Feb 23rd 2014, 22:00, by Anthony Ha
Homejoy offers its home cleaning services in more than 30 North American markets, but it managed to expand without opening any offices outside of its San Francisco headquarters — until January, when it opened an office in New York City’s financial district.
It’s been almost exactly a year since Homejoy launched its services in the Big Apple, following the same system it has used in other geographies — a network of contract cleaners overseen by on-the-ground city and regional managers.
That approach makes for “an effective business model” by keeping costs relatively low, said Danny Rueda, the company’s northeast regional manager. However, this presents challenges when it comes to giving those managers “a connection to HQ, a connection to the company.” So one of the main purposes of the New York office is create “a hub” where Homejoy city managers across the northeast can meet up and share tips and experiences. In addition, Rueda said he’s hiring small teams for customer service and data science.
If he’s successful, perhaps we’ll see Homejoy offices opening in other US cities and following a similar model.

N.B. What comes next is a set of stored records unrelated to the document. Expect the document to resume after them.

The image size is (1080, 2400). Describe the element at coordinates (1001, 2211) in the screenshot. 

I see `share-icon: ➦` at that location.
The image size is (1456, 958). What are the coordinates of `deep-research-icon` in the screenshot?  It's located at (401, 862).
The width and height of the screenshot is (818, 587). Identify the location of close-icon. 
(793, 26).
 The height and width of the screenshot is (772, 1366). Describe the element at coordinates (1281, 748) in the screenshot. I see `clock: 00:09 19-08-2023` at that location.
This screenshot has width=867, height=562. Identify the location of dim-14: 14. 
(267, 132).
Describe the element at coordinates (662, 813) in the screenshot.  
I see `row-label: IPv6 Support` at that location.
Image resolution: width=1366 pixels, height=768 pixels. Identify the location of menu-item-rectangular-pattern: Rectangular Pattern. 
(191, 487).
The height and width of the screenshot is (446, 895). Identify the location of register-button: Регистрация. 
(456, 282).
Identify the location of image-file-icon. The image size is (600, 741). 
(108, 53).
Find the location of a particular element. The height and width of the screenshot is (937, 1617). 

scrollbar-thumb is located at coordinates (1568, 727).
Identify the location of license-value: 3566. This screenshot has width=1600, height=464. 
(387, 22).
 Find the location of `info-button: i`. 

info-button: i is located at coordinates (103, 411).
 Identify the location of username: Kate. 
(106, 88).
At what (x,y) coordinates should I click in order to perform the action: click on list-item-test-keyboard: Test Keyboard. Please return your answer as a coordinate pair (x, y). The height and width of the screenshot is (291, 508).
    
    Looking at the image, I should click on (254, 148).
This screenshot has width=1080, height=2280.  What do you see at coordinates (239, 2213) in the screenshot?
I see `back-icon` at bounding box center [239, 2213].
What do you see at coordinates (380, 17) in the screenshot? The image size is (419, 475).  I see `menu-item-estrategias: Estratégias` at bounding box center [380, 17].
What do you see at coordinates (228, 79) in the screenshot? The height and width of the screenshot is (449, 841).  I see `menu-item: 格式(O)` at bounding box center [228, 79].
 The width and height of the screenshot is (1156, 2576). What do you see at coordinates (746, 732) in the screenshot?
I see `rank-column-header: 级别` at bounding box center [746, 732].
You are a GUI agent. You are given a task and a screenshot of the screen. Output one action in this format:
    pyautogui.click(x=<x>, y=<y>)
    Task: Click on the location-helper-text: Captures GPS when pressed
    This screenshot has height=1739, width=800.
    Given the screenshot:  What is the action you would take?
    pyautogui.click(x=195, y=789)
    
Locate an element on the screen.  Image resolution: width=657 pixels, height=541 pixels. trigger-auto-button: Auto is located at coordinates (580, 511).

Apparently Rueda moved out to San Francisco from New York last year when he joined Homejoy, only to be sent back to the East Coast three months later for his current role. The bicoastal back-and-forth was “a little bit of a shock,” he said, but he was also “flattered” to be given responsibility over an important region to Homejoy’s business.
Asked if there are any unique opportunities or challenges in the northeast, Rueda said he couldn’t think of any. Instead, he suggested that the obstacles tend to be more city specific — Boston, for example, doesn’t have as much public transit as some other large cities, so it’s important to recruit more cleaners with cars.
Homejoy, by the way, announced that it had raised $38 million in Series A and B funding late last year. Around that time, the team also gave me a more in-depth look at the technology it has built to run the company’s operations.